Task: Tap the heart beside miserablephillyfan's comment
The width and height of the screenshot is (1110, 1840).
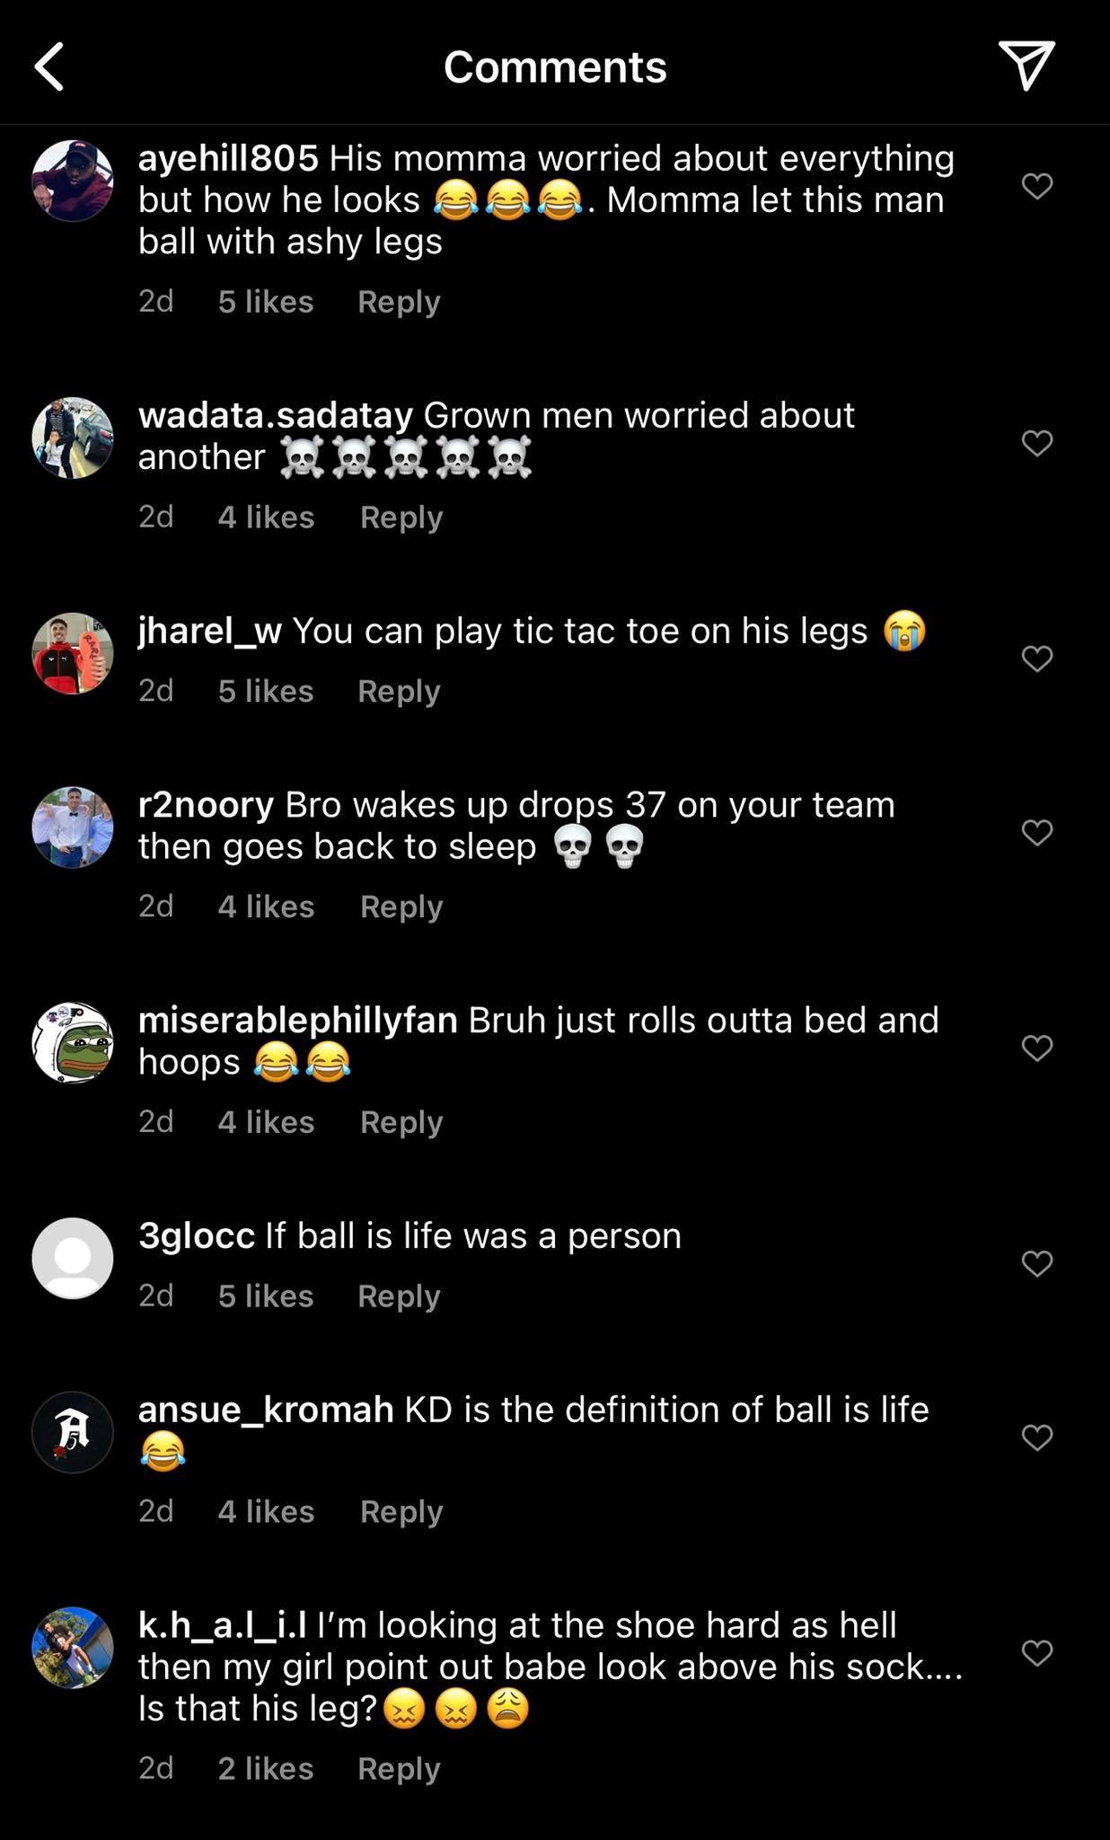Action: coord(1037,1048)
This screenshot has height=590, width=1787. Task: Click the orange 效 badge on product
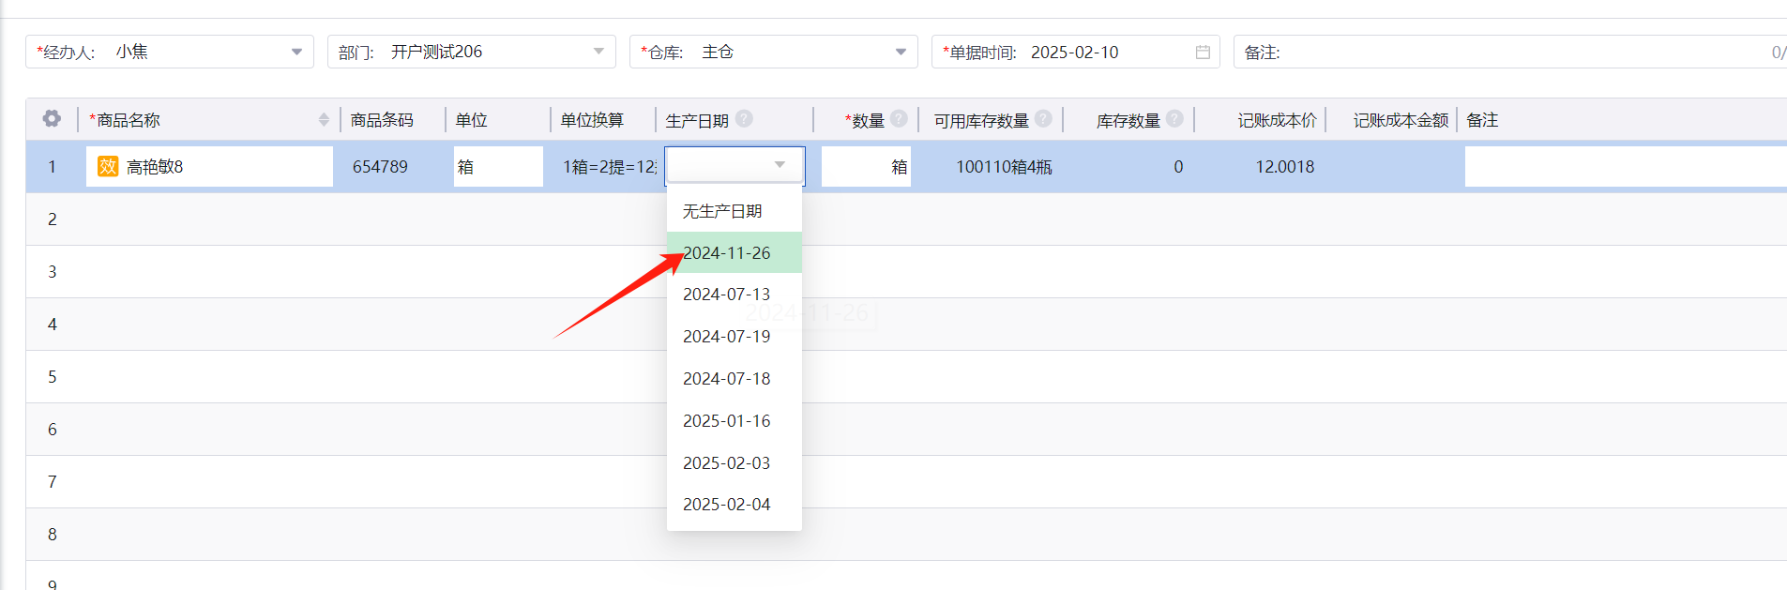(108, 167)
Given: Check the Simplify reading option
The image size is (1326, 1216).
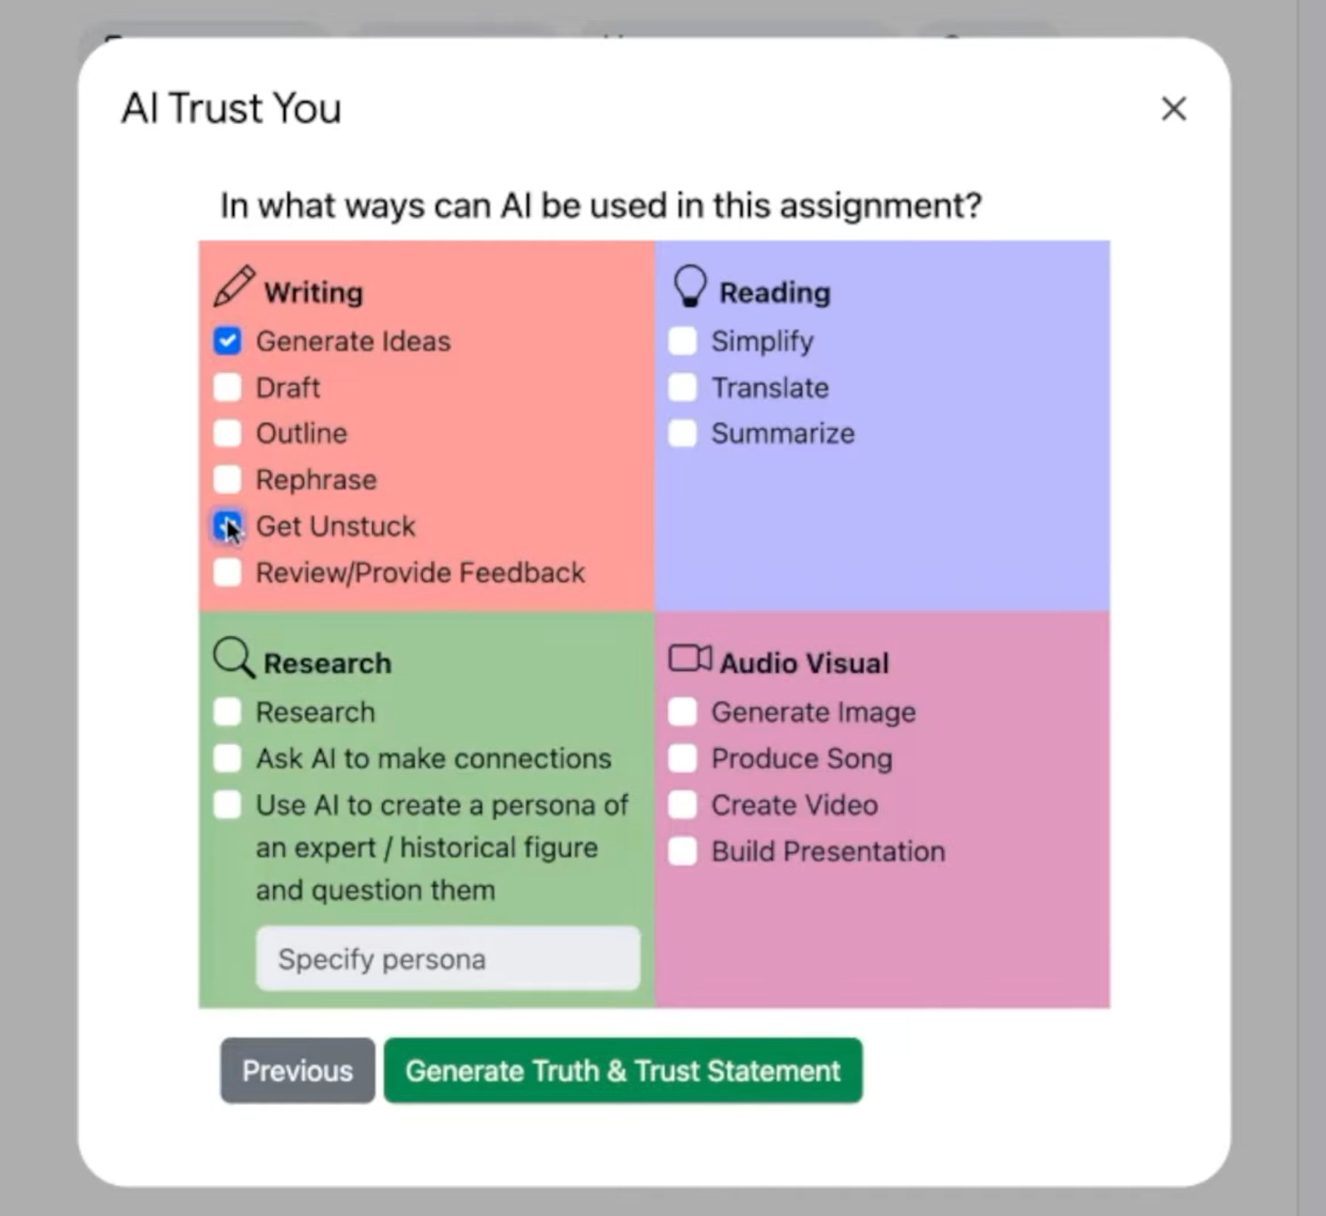Looking at the screenshot, I should 682,341.
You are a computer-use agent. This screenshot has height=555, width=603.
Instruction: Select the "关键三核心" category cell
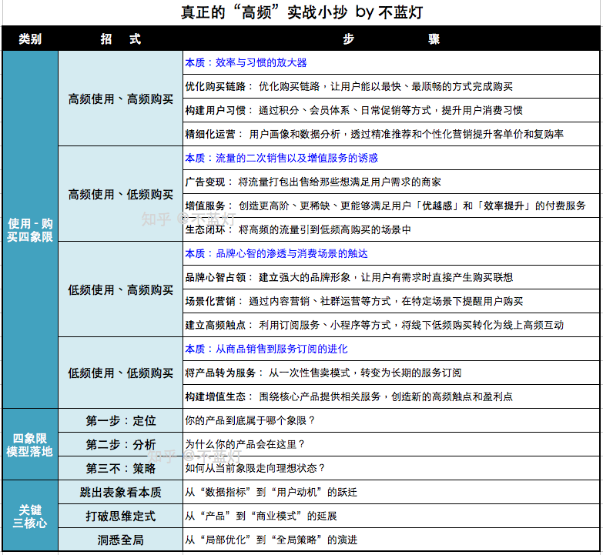tap(30, 516)
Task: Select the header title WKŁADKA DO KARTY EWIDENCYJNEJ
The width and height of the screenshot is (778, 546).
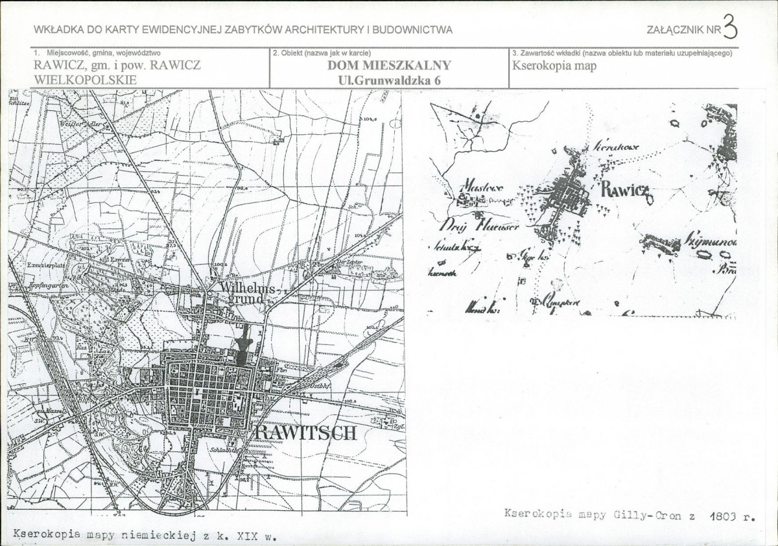Action: [242, 30]
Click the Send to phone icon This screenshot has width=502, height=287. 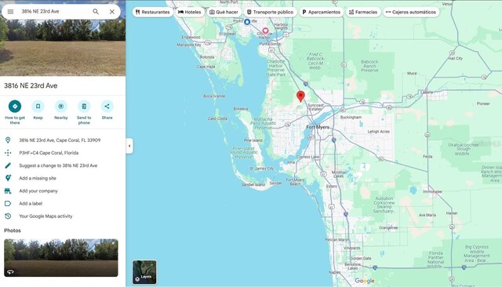84,106
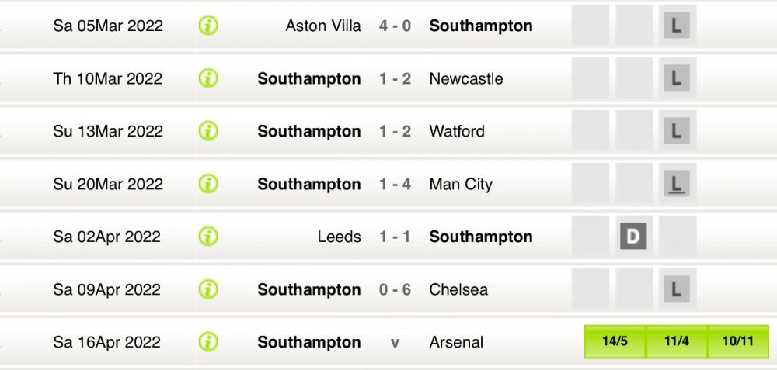This screenshot has width=777, height=370.
Task: Click L result badge for Man City match
Action: click(x=676, y=185)
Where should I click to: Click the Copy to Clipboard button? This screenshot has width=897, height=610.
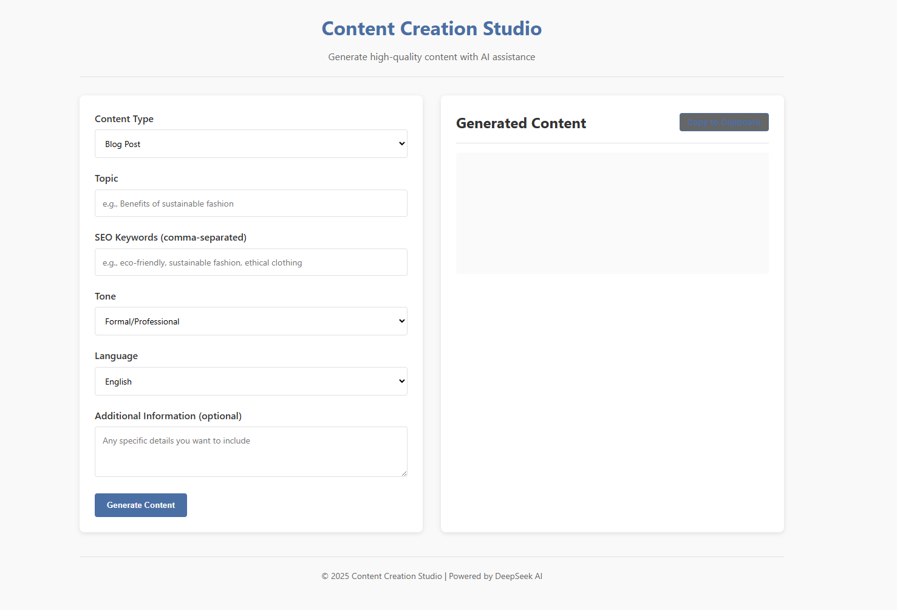(723, 122)
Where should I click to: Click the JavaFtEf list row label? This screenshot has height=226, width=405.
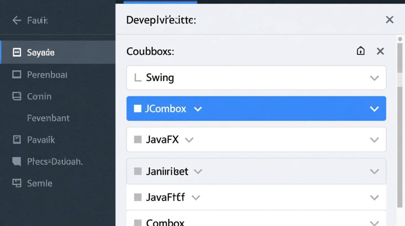[165, 197]
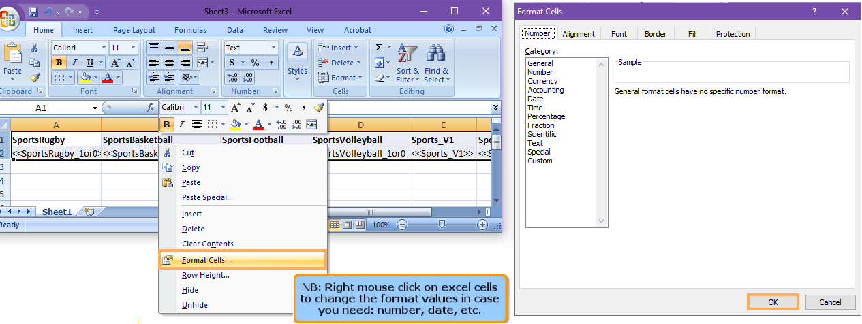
★ ★ ★ ★ ★ ★ ★
- **AIM OF THE TASK**: From the line that contains "Where should I click to: Click the JavaFtEf" down to the final line of the entries above, please copy each line exactly, excluding pictures.

- **YOUR SOLUTION**:
Where should I click to: Click the JavaFtEf list row label? This screenshot has height=226, width=405.
[165, 197]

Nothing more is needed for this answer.